Monday, February 9, 2009
There was a minor blockage in a kind of water filter causing moisture to seek into the plant's air system tripping two values that stopped the flow of cold air into the plant's steam generator. One thing you do not want in a nuclear reactor is for the steam generators, for any reason, to overheat. Clever engineers work overtime to ensure that it (A) can't happen and if it does happen, that (B) it cannot happen with out being noticed. This kind of malfunction (overheating) was anticipated, and Three Mile Island had a backup system for just such an event. For reasons we still don't really know the valves for the back up system had been closed by someone, and the indicator which should have signaled that the back up valves were closed was hidden by a repair tag hanging from a switch above it. Fortunately the back up system itself had a back up in the form of a relief valve that should automatically trigger if the heat/pressure gets too high. As luck would have it, the relief valve stuck open instead of closing. The indicator light that should have shown that the relief valve was in the wrong position, at that moment, malfunctioned. (see Charles Perrow's, Normal Accidents)

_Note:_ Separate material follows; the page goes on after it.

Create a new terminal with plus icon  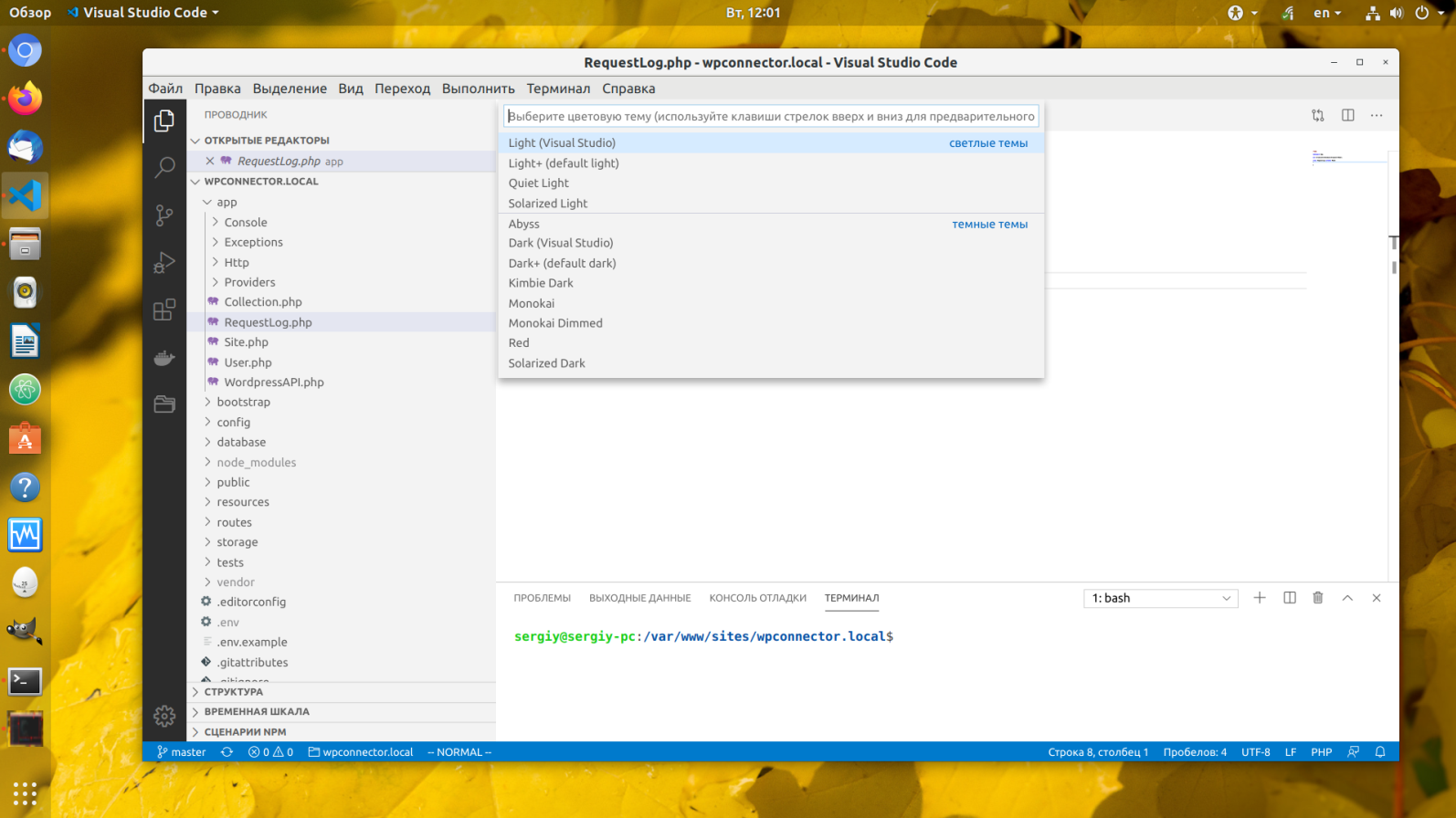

On March 28, 1979, the world came perilously close to the China Syndrome. There are a number of lessons to be learned from this event, but what I'd like to focus on is that systems we build today tend to be very complicated; and with that complexity comes the possibility for combinations of failures to create unimaginable disasters. In this context the term 'unimaginable' can take two forms; one describing horrificness and the other meaning incomprehensibly unpredictable. Who could have imagined the sequence of events that led to the Three Mile Island event. Who could have predicted the six components and the ten separate events that combined to cause the Apollo 13 disaster?
"You don't understand", I told my manager, "this just can't happen." I began to quote the logical explanation first used by Mr. Spock in the Star Trek episode "Spectre of the Gun" in which Kirk and company found themselves on an alien world about to be killed off by Wyatt Earp and Doc Holiday at a recreation of the OK Corral. Scotty and Spock had developed a contraption that would render them all unconscious at the critical hour, thus saving our heroes from death by six-shooters. The contraption failed and the only explanation was that "the physical laws of the known universe were not in play." That was the explanation I offered to my manager as to why two aircraft were occupying the same space in my control-tower beta-level software. My code was merely reacting to a previously undiscovered malady in the laws of physics! To answer your question, no, he didn't buy it.

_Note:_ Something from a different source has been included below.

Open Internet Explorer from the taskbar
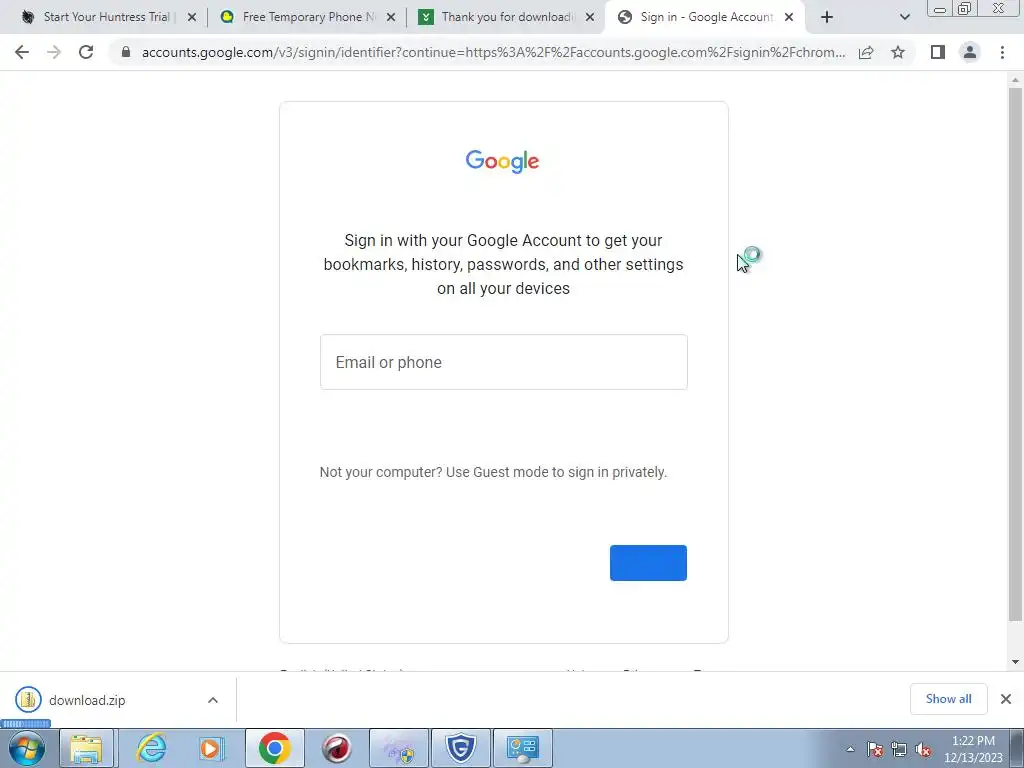 [x=151, y=748]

Computer systems are necessarily complex - they are at least as complex as the world they attempt to imitate. Complexity is the enemy of architecture which attempts to simplify, beautify, and homogenize (think reuse). Since the systems we build are necessarily complex, we must take steps to deal with complexity. Our requirements and design documents must be easy to understand. Our code should be easy to understand, be self-documenting with simple/clever variable names and APIs, and have ample internal commentary. We should pick common architectures, solution sets, and components and then reuse them again and again - even if newer/better/faster stuff is available. Commonality is the friend of the diagnostician, uniqueness the enemy. Did you know that a commercial airline pilot is only allowed to be certified for one type of aircraft at a time. A Boeing 737 pilot cannot also be certified on an Airbus. Why do you suppose that is?

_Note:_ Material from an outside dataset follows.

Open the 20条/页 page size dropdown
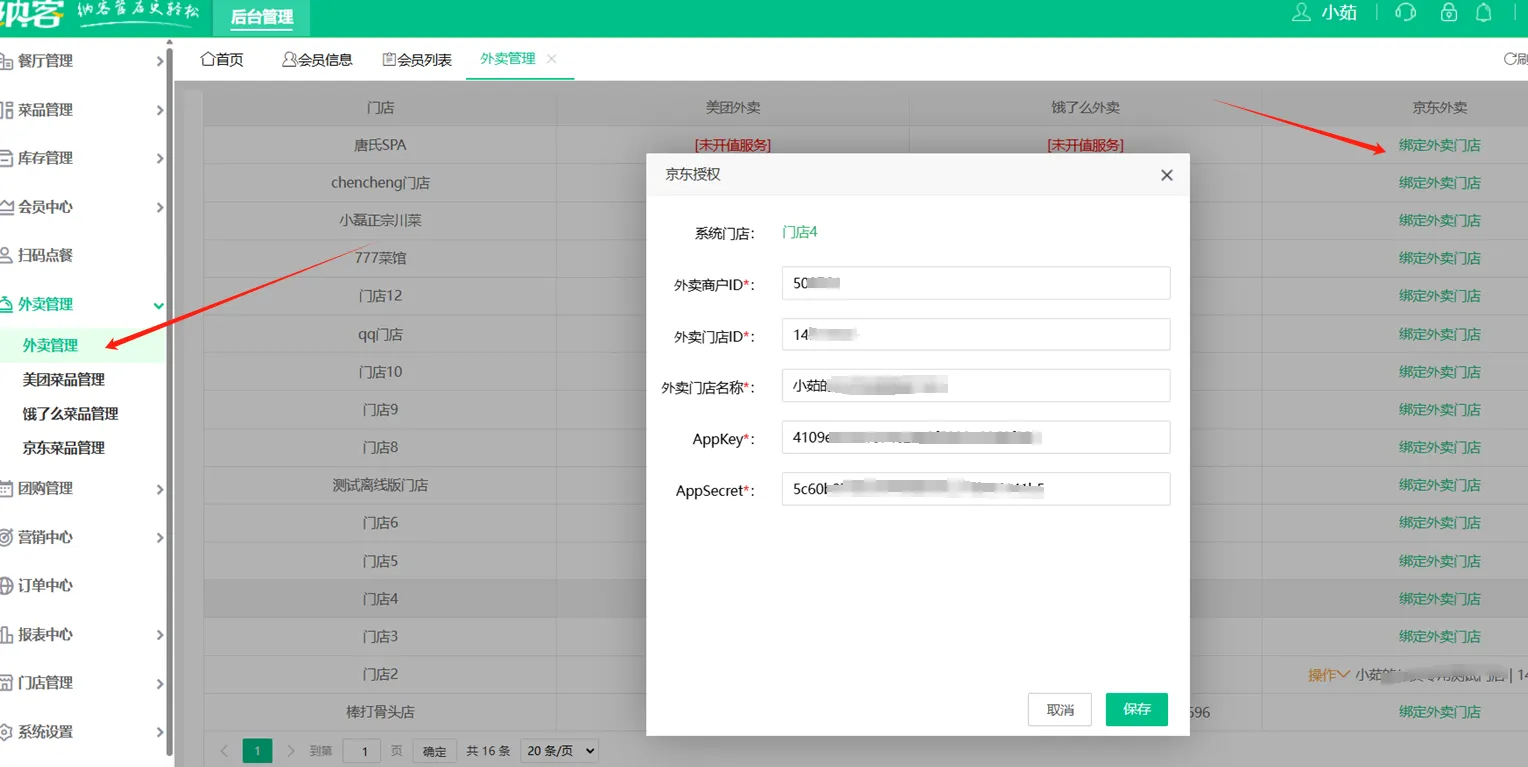The width and height of the screenshot is (1528, 767). (559, 751)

There are two ways to deal with complexity and as architects we need to embrace both. First - drive out complexity where you can. Design, build, and support simple solutions that meet your needs. Secondly, where complexity must exist, reduce the apparent complexity through better documentation, increased training, and use of standards. Bad stuff happens, and in a world that is becoming increasingly complicated, the bad stuff often occurs when unimaginable combinations of bad luck (i.e. "That would never happen") happens. What are the odds that two different birds would hit both engines of an Airbus A320 with sufficient force to shut both engines down?
Take a look at whatever system you are working on today and start asking, "what would happen if..." Then, assuming you were unavailable (vacation, illness, on a plane) how would your backup discover the root cause and fix it?